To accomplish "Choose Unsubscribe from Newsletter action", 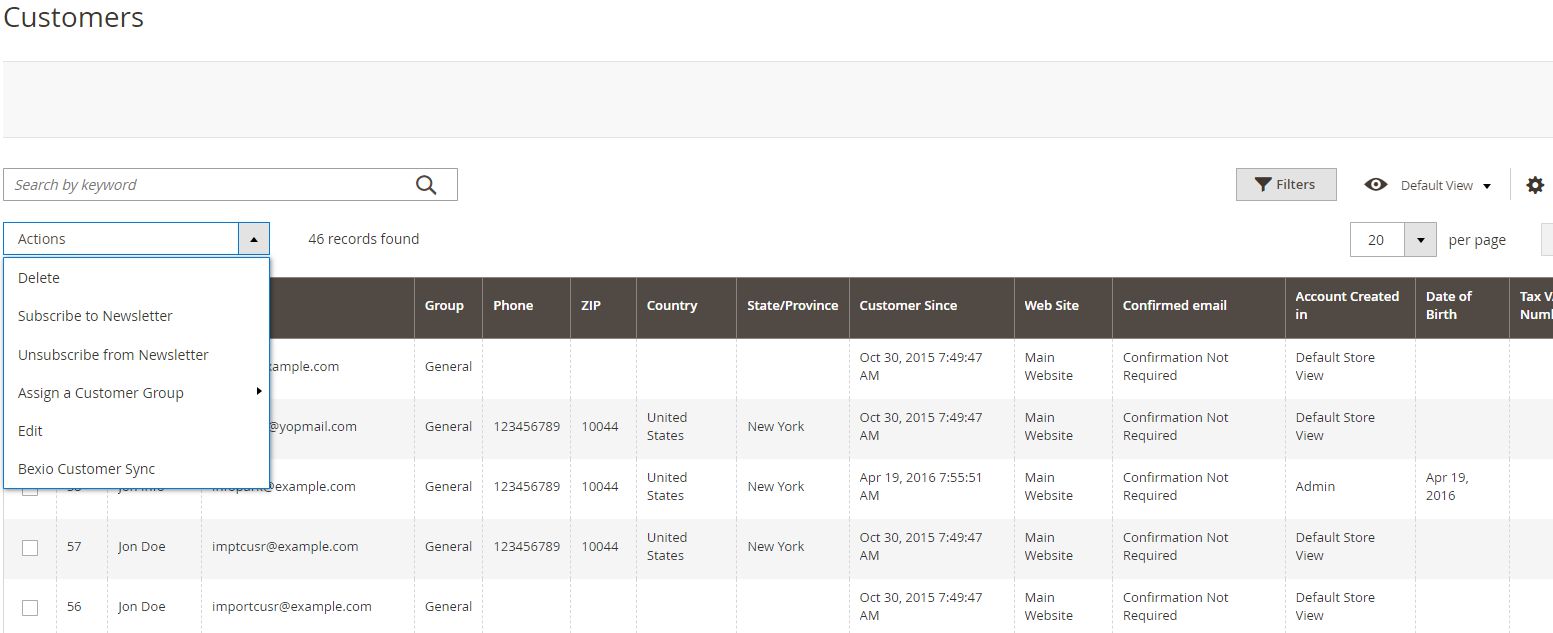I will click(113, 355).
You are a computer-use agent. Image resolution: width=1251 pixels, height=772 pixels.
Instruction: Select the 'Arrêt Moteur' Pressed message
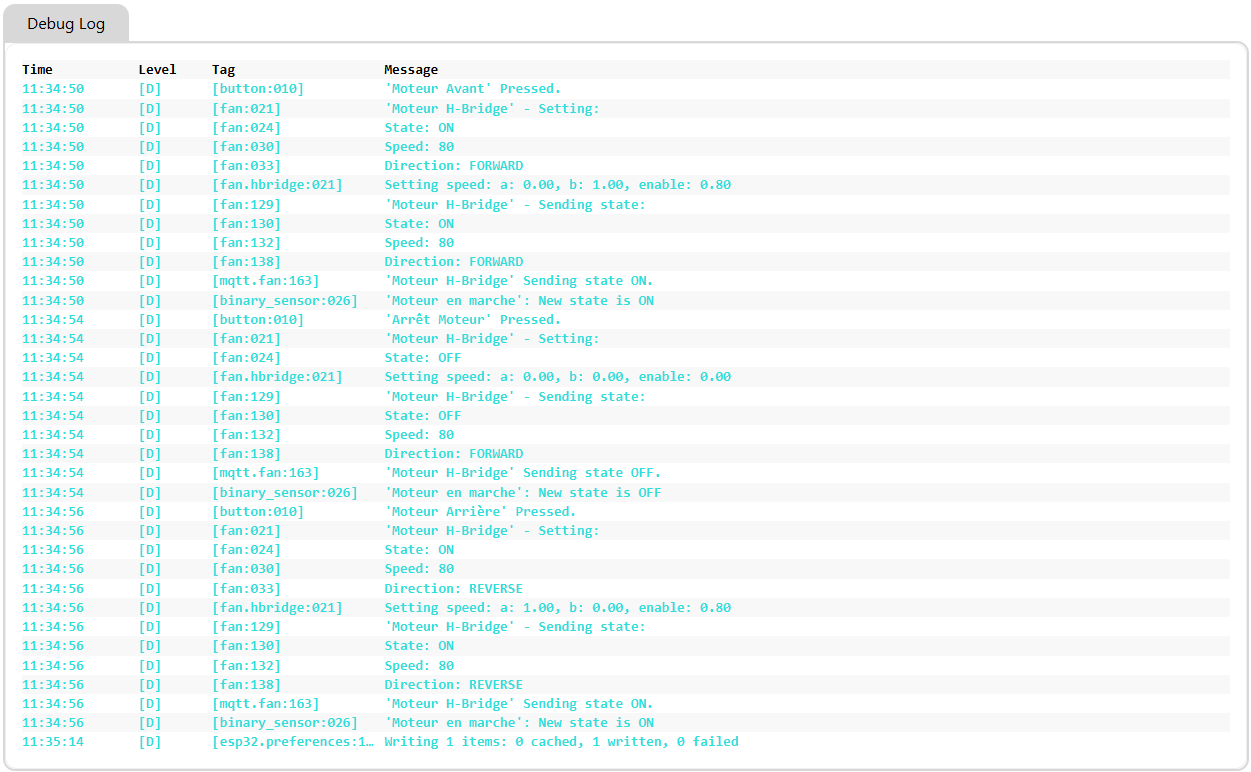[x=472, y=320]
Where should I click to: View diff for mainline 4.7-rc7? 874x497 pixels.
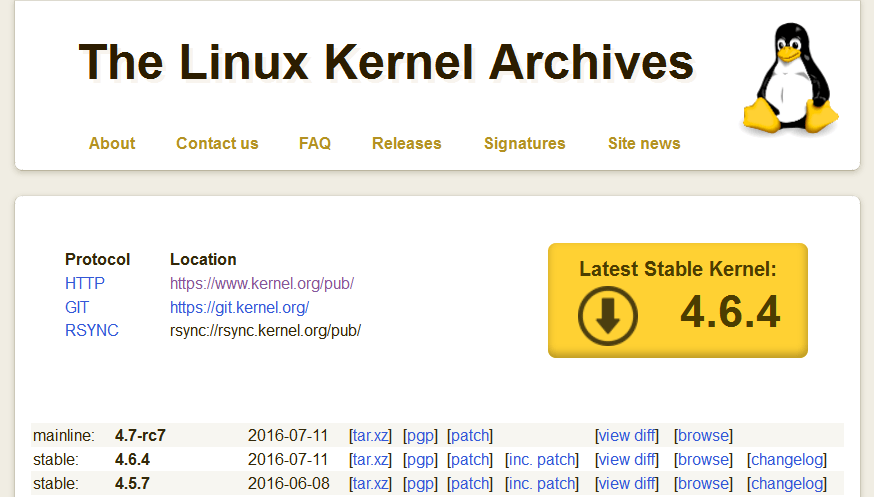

▬▬▬▬▬▬▬▬▬▬

* [PROMPT]:
Which lines hold the word "pixels"? Copy each of them from the records.

* [SOLUTION TO THE PROBLEM]:
You are a computer-use agent. Image resolution: width=1251 pixels, height=772 pixels.
Where should I click to: View diff for mainline 4.7-rc7? 874x497 pixels.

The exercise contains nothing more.